*** SOURCE TEXT ***
First off, each rink that you play in has an assortment of hazards. From sharks swimming below the surface of the rink that trip your player up to mines in the ice that explode and leave a giant hole in the ice, your players are in peril with every move you make due to the hazards at each rink. Add into the mix of having the spectators toss weapons like maces, chainsaws, and axes on to the ice, and you have the makings of a slaughterhouse on ice. Just the way Don Cherry likes it.
The game play is pretty standard fare for that era's hockey console games: lots of slapshots and goals can be scored from almost anywhere on the ice. Unfortunately, no one-timers in Mutant League Hockey, but that's life in 1994. Fighting is included, and is fairly primitive, but we'll look at that a little more below. Game control is fairly precise which is on par for all of EA's hockey games up to that point.
Where this game differs from your basic NHL games is in its officiating. Or lack thereof. Basically, anything goes on the ice. See an axe? Skate over it and begin swinging. Spot a chainsaw? Pick it up and slash away. Penalties are few and far between, and that means that goal scoring may come at a price. If reserves aren't turned on, you can quickly run out of players to fill spots on the ice... and that means you can forfeit a game simply by running out of players!
*** PROVIDED INFORMATION ***
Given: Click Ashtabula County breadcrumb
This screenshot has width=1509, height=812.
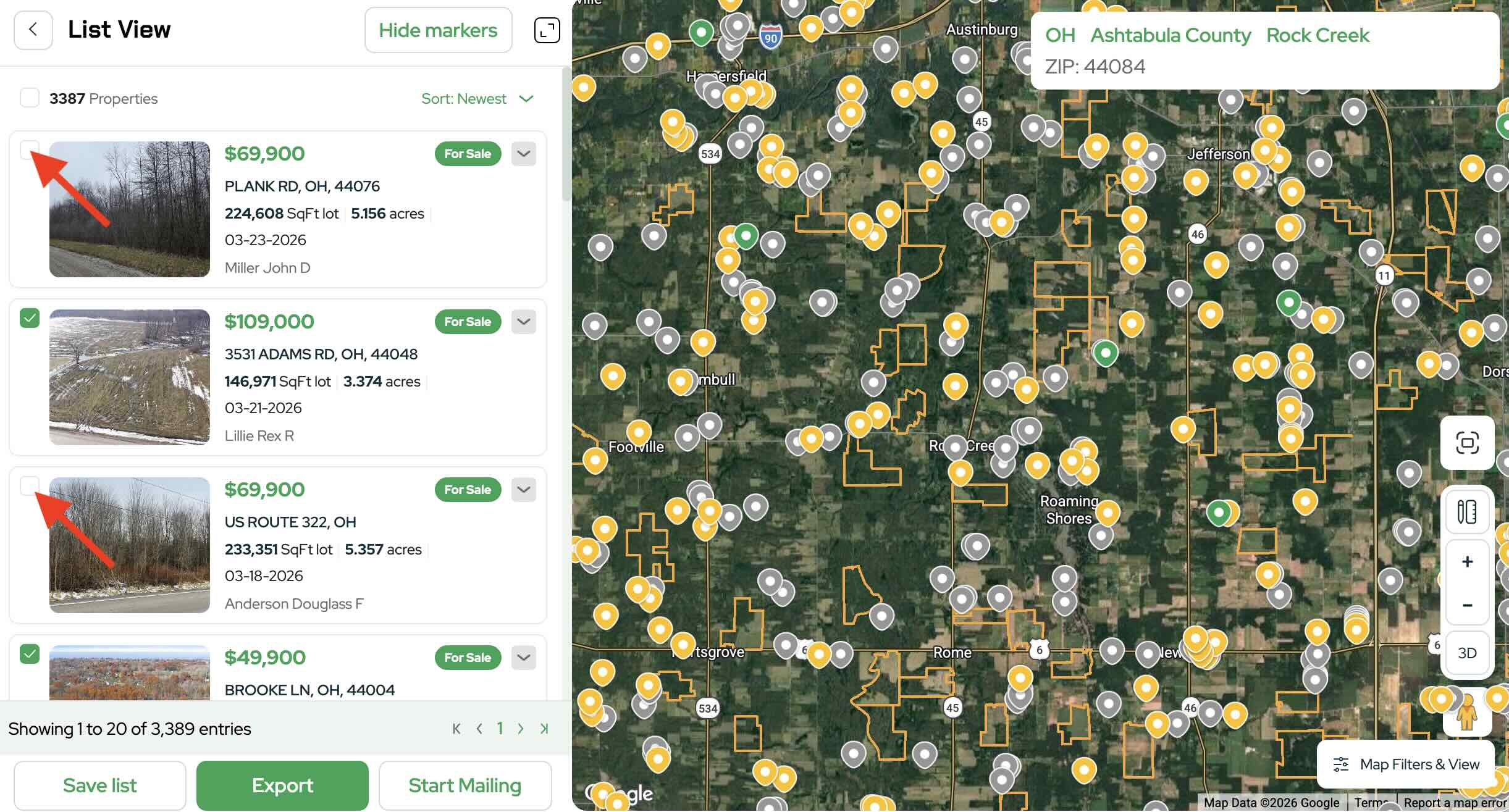Looking at the screenshot, I should pos(1170,35).
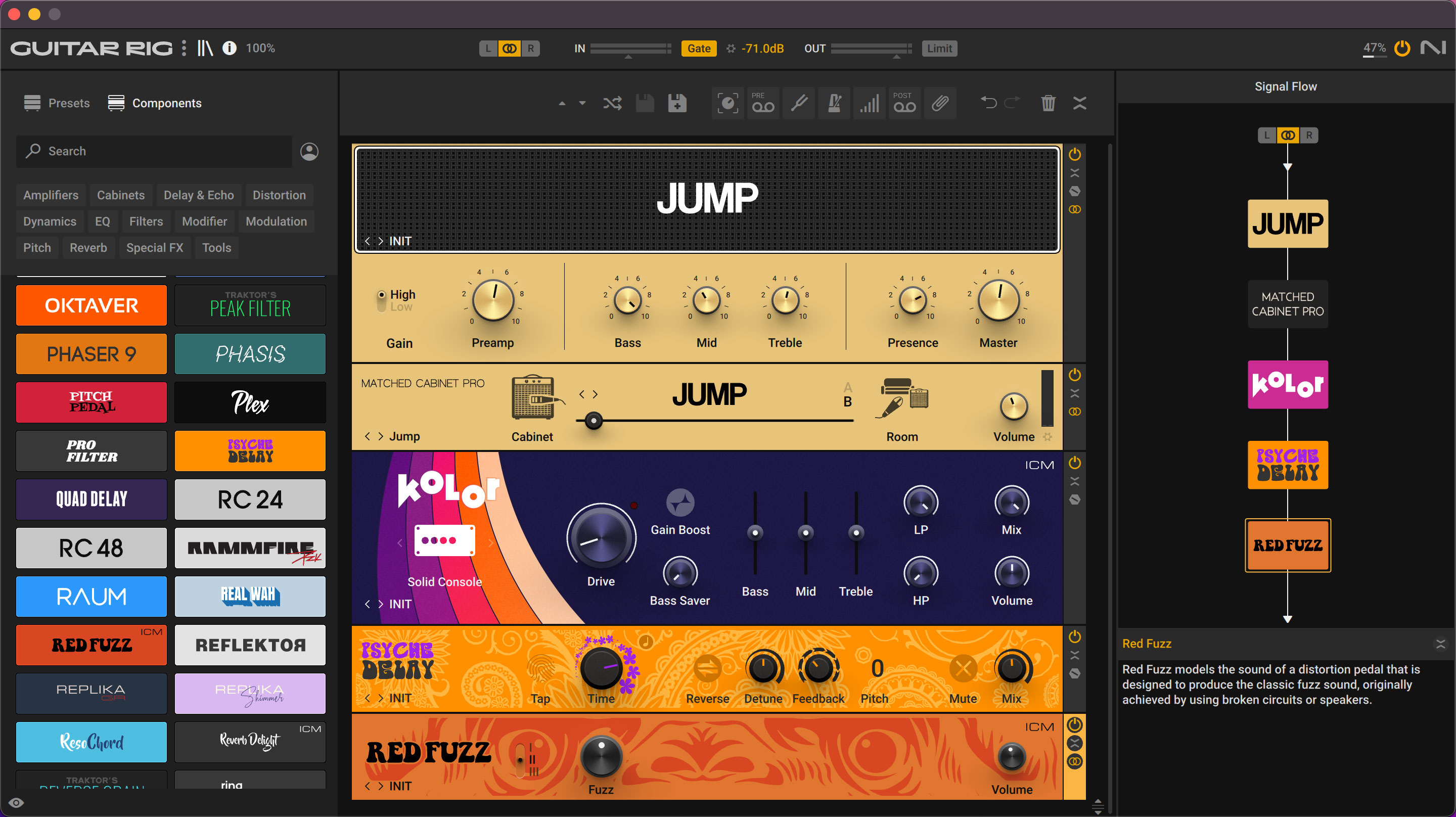Image resolution: width=1456 pixels, height=817 pixels.
Task: Toggle the Gate button on
Action: tap(699, 49)
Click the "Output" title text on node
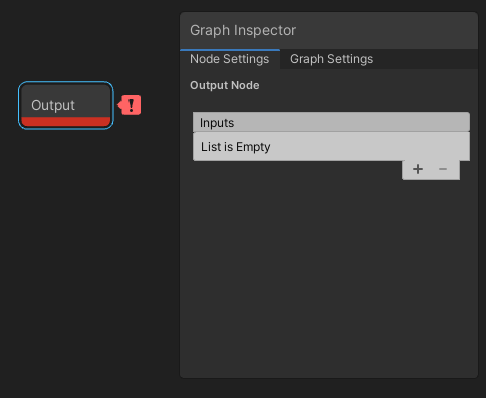This screenshot has height=398, width=486. pyautogui.click(x=53, y=105)
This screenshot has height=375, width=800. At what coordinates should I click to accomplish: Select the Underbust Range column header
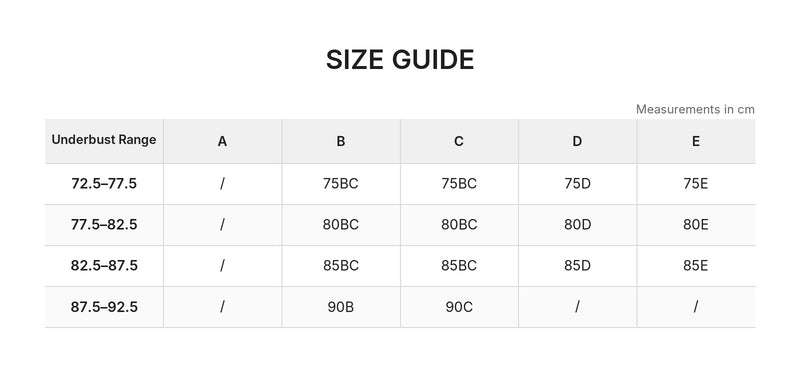[104, 140]
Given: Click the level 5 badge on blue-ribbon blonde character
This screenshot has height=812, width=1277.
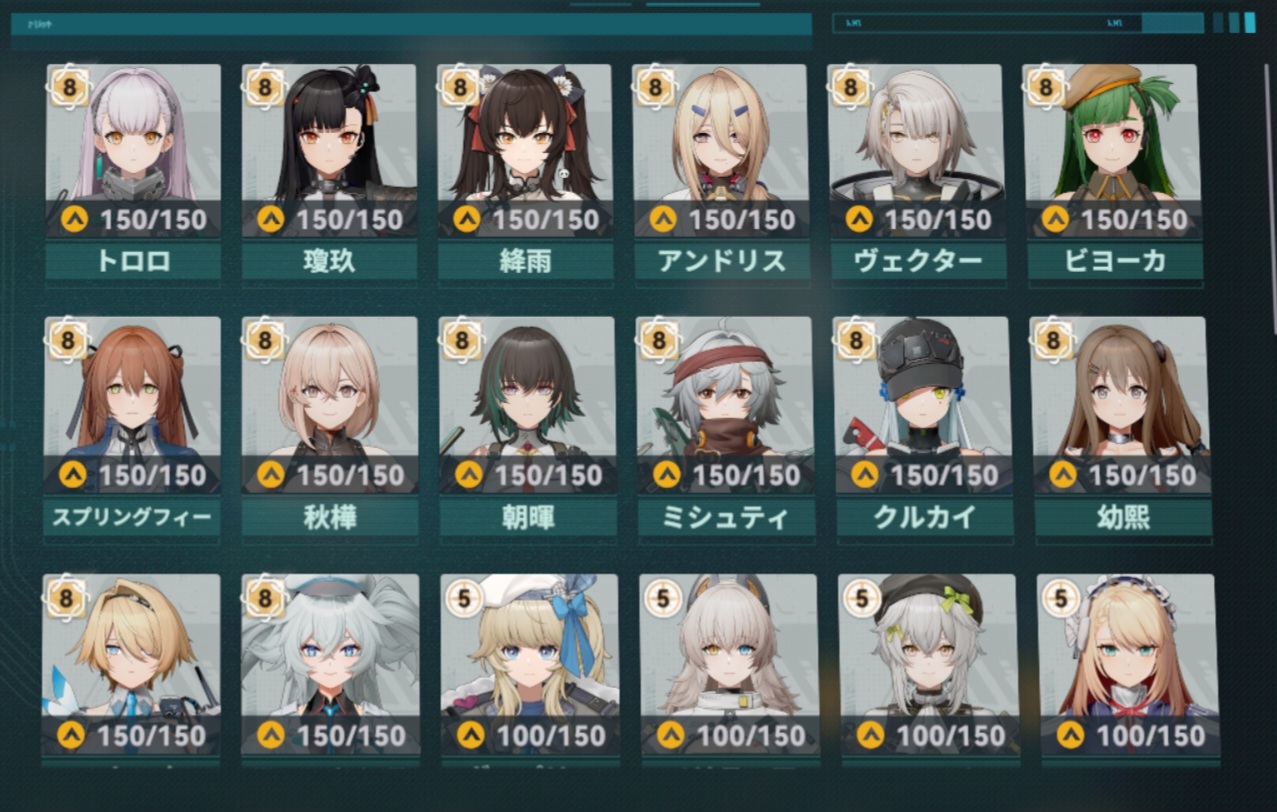Looking at the screenshot, I should [x=464, y=598].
***
Please pick up the Mutant League Hockey review after its final sentence and carry it forward. The records come from an unrelated source.

In terms of the graphics, the display is large and cartoonish, the characters on the ice are simple and clear as to what type of character each is, and the animations are fairly humorous. The violence in this game prompted the game's rating to be bumped to MA-13, meaning that children younger than 13 should not be playing the game. However, it's mostly cartoon violence, and shouldn't be taken out of context. After all, rarely do you see skeletons punching each other's lights out in the NHL.
One thing that kept me laughing was the trash-talking done by both the coaches and the players. Coaches range from sublime trash-talking to calling out the other team, while players take pride in showing up the opposition. Fighting is included in the game, and it's your standard punch-and-move fight engine - not the greatest, but good enough for 1994.
Replay value for this game? Very high. It's a fun and goofy way to have some hockey fun on a video game console, despite the gratuitous violence. Just figuring out who the players are from their mutant names is half the challenge. I'm a fan of Mutant League Hockey simply because it's so different from the regular NHL games from that era.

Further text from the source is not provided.